Task instructions:
Reply with one number only: the count of lines below that contain the word "arrow".

-- Opening Marker --

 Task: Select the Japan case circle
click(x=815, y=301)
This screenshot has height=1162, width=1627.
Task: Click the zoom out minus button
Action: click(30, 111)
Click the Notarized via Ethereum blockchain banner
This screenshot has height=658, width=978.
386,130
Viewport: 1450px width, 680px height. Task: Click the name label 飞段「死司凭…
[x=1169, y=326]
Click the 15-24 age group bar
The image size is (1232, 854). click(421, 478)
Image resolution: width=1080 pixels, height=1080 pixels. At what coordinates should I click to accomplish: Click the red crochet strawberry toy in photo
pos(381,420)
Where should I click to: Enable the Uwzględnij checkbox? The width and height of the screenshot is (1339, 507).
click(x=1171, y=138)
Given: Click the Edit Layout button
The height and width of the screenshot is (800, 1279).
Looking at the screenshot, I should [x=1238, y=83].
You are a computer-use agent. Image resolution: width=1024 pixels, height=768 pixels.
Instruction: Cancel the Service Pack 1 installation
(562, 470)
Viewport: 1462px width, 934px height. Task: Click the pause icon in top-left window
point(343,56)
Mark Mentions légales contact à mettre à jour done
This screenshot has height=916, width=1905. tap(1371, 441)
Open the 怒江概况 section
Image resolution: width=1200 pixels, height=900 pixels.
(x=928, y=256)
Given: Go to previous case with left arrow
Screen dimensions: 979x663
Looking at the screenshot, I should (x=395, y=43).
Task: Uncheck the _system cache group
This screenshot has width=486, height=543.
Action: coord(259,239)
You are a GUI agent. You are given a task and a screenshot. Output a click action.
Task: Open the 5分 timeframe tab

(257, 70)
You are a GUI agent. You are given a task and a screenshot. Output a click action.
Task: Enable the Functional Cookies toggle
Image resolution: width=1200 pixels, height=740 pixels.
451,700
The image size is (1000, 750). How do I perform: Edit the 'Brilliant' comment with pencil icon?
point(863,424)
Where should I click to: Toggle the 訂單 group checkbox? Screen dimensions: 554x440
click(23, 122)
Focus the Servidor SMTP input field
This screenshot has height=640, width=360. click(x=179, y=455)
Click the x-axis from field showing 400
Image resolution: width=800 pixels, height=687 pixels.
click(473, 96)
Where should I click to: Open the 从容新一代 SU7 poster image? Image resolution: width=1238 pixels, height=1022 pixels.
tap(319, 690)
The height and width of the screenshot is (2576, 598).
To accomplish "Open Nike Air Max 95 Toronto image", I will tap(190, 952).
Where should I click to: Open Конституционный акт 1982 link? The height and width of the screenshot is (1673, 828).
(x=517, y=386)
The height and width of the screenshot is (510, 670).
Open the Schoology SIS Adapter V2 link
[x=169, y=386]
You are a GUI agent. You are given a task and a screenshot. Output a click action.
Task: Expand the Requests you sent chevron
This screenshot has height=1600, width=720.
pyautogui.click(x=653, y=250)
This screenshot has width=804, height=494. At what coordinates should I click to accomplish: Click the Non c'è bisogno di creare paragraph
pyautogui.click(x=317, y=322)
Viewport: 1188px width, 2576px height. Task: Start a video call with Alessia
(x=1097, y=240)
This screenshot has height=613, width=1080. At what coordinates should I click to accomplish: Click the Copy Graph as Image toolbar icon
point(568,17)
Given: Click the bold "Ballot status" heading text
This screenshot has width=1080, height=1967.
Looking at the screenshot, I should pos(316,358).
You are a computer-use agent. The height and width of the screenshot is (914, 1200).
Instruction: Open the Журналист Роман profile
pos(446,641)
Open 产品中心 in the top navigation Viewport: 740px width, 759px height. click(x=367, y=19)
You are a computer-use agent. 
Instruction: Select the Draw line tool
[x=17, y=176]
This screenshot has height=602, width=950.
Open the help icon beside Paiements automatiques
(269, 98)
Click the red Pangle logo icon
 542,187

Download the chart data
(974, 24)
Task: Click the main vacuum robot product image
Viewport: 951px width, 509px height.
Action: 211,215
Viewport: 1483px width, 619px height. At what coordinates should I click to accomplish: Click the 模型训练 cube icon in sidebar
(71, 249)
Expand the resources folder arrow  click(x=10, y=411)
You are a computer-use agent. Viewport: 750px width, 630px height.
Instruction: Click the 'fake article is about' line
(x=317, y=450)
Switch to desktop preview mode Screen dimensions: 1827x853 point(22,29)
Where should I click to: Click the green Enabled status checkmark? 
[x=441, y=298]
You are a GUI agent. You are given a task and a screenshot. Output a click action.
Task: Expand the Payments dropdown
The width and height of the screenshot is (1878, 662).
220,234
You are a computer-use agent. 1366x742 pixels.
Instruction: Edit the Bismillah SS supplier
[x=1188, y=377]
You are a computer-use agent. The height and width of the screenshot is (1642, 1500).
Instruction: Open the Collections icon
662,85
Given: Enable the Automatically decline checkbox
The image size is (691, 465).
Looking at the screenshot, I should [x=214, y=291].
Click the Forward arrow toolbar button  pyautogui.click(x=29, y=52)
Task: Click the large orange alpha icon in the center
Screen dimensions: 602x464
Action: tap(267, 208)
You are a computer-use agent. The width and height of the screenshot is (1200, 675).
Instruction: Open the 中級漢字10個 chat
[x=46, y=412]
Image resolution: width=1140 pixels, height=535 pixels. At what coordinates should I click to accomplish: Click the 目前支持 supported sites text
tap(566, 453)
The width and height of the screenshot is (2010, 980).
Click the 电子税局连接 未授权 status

-- Closing Marker --

Solved exercise:
3